**What the exercise asks**
Beginning with the line that holds "Task: Click the PharmaBytes taskbar icon", copy each line exactly through the end of the entries, but leave the pictures out.

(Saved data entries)
[Start of section]

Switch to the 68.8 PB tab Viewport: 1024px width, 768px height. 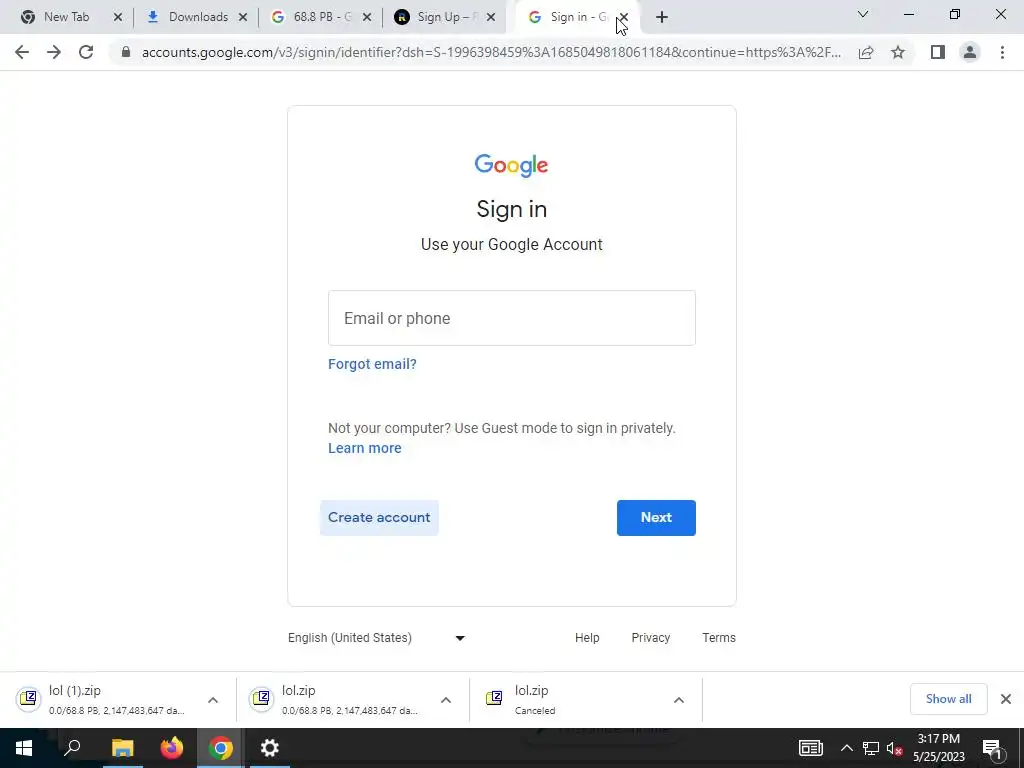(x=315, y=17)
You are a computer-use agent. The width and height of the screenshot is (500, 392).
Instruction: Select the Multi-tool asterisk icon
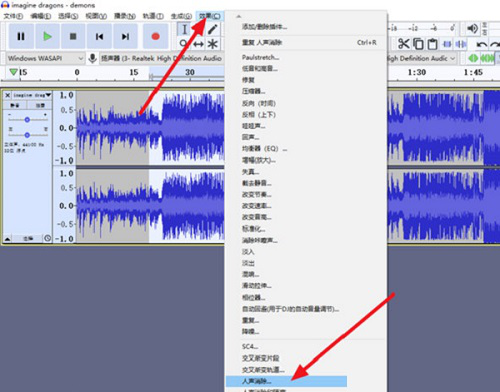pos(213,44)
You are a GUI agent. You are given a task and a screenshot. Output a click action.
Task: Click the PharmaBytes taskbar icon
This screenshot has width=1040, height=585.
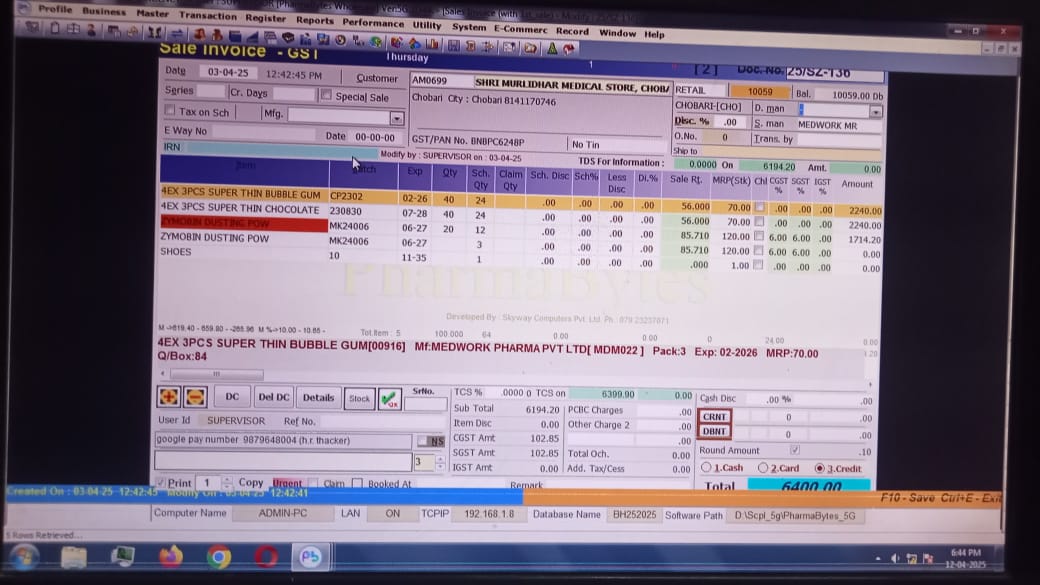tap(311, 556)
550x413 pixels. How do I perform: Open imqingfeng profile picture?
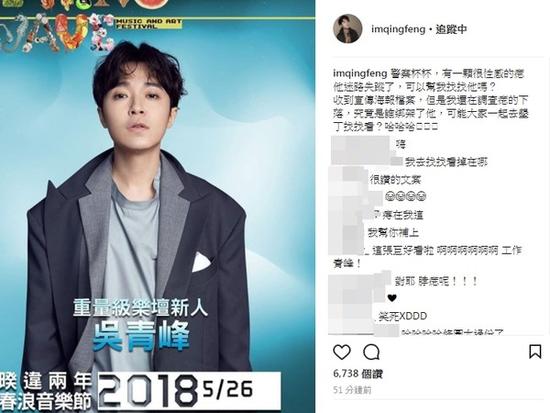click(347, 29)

[End of section]

**Response area**
Task: Click the PharmaBytes taskbar icon
This screenshot has width=1040, height=585.
tap(311, 556)
550x413 pixels. How do I perform: Open imqingfeng profile picture?
click(347, 29)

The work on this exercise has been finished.